▸ Provided text:
::::::::::

Single by Chris Brown featuring Tyga and Kevin McCall

from the album Fan of a Fan and F.A.M.E.
- B-side: "No Bullshit"
- Released: June 25, 2010
- Recorded: 2010
- Studio: In Your Ear Studios (Richmond, Virginia)
- Genre: R&B; hip hop;
- Length: 4:36
- Label: Jive
- Songwriters: Chris Brown; Michael Stevenson; Kevin McCall;
- Producer: Kevin "K-Mac" McCall

Chris Brown singles chronology
| "Back to the Crib" (2009) | "Deuces" (2010) | "Make a Movie" (2010) |

Tyga singles chronology
| "Roger That" (2010) | "Deuces" (2010) | "Loyalty" (2010) |

Kevin McCall singles chronology
|  | "Deuces" (2010) | "Strip" (2011) |

Music video
- "Deuces" on YouTube

= Deuces (song) =

2011 song by Chris Brown

"Deuces" is a song written and performed by American singer Chris Brown featuring American rappers Tyga and Kevin McCall. Produced by McCall, "Deuces" was released digitally on June 25, 2010, as the lead single from Brown's first collaborative effort with Tyga, titled Fan of a Fan (2010). The song is a slow, down-tempo R&B ballad featuring elements from the genres of house and pop music, with lyrics about ending a troubled relationship after failed attempts at reconciliation. "Deuces" was later included as the opening track on Brown's fourth studio album, F.A.M.E. (2011).

::::::::::

▸ Data:
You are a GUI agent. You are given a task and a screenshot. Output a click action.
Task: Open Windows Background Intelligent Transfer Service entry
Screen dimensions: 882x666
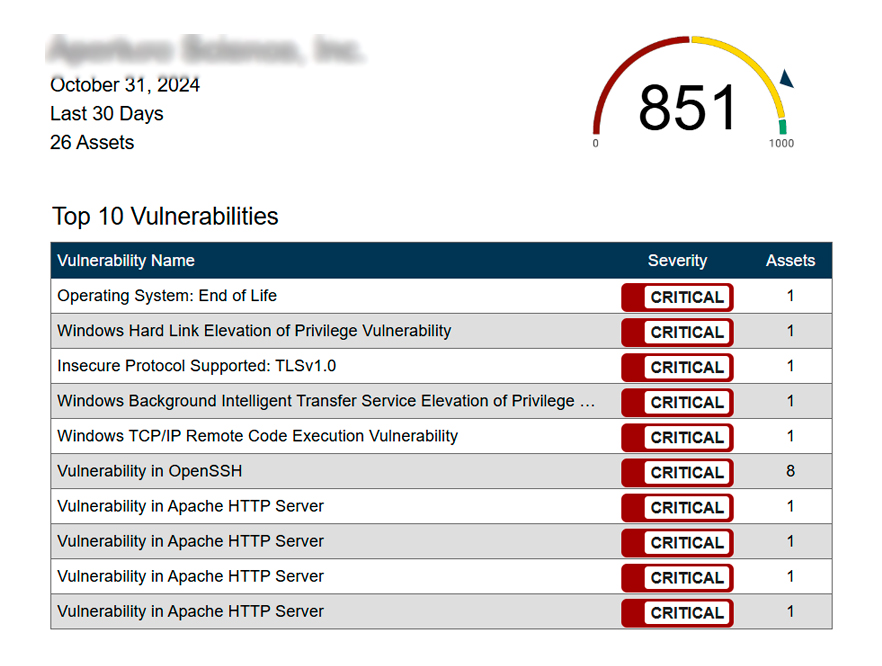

::::::::::

▸ Exercise instructions: Continue the article on the song "Deuces" from where it stops. The material has no connection to the text about the song "Deuces".

▸ Solved problem:
Following its release,
some critics speculated that the lyrics of the song were about Brown's former relationship with Barbadian singer Rihanna. "Deuces" earned Brown two award nominations for Best Rap/Sung Collaboration at the 53rd Grammy Awards and Best Collaboration at the 2011 BET Awards. The song was a commercial success in the United States, reaching number 14 on the Billboard Hot 100 and number one on the Hot R&B/Hip-Hop Songs chart, becoming Brown's first number-one single on the chart since "Say Goodbye" (2006). Additionally, it peaked inside the top 30 in New Zealand and the top-seventy in the United Kingdom. "Deuces" marked the first major hit for Brown since his 2009 domestic violence incident involving Rihanna.

The accompanying music video was directed by Colin Tilley and shot in black and white at the Los Angeles River. Brown performed "Deuces" live on the television show 106 & Park, during his F.A.M.E. Tour (2011), and at Supafest (2012) in Australia.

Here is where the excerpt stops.